Enforce with a Service Control Policy
For organization-wide enforcement, an SCP can deny instance launches that do not require IMDSv2:
{
"Version": "2012-10-17",
"Statement": [
{
"Sid": "DenyIMDSv1",
"Effect": "Deny",
"Action": "ec2:RunInstances",
"Resource": "arn:aws:ec2:*:*:instance/*",
"Condition": {
"StringNotEquals": {
"ec2:MetadataHttpTokens": "required"
}
}
}
]
}
Tip: Run Lensix on a schedule so launch template drift and any instances created outside your IaC pipeline get caught automatically. The region default and SCP cover the front door, but continuous scanning catches the edge cases that slip past, like manually modified instances or imported AMIs.
Best practices
- Default to required everywhere. Treat IMDSv1 as deprecated. New AMIs from AWS already prefer IMDSv2, and there is rarely a reason to keep IMDSv1 enabled in 2024 and beyond.

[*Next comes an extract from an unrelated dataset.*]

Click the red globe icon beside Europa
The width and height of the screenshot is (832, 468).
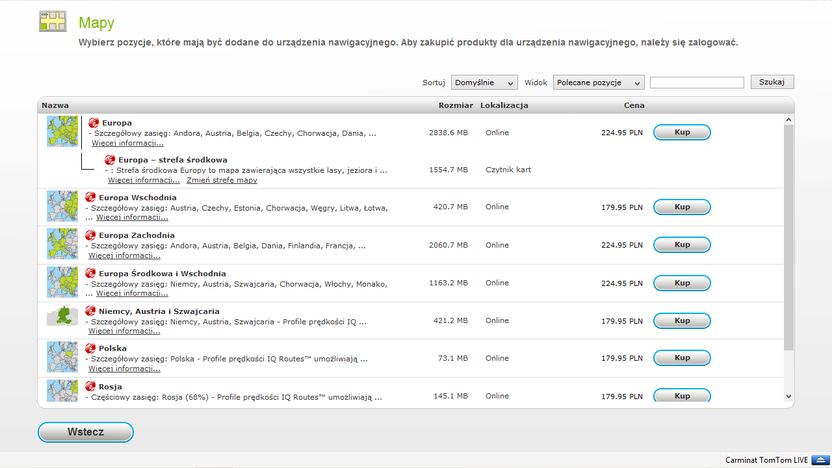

- Set the hop limit deliberately. Use 1 for standard instances. Only raise it to 2 when containers genuinely need metadata access, and prefer scoped IAM roles for pods or tasks instead.
- Right-size instance roles. IMDSv2 limits how credentials are stolen, but it does not limit what those credentials can do. Apply least privilege to every instance profile so a leak stays contained.
- Disable the endpoint entirely when you can. If an instance has no instance profile and no need for metadata, set
--http-endpoint disabledand remove the attack surface completely. - Monitor for IMDSv1 usage before flipping the switch. CloudWatch publishes the
MetadataNoTokenmetric per instance. A non-zero value means something is still using IMDSv1. Drive that to zero, then enforce.
Note: To find lingering IMDSv1 callers, watch the MetadataNoToken CloudWatch metric in the AWS/EC2 namespace. Any instance with a positive count is still serving IMDSv1 requests, which tells you exactly where you have a compatibility issue to resolve before enforcing.
Enforcing IMDSv2 is one of the cheapest, highest-impact security wins available on AWS. It closes off an entire class of credential theft attacks, requires no new infrastructure, and in most fleets can be rolled out without a single reboot. Fix the live instances, fix the launch templates, set the region default, and gate it in CI so it stays fixed.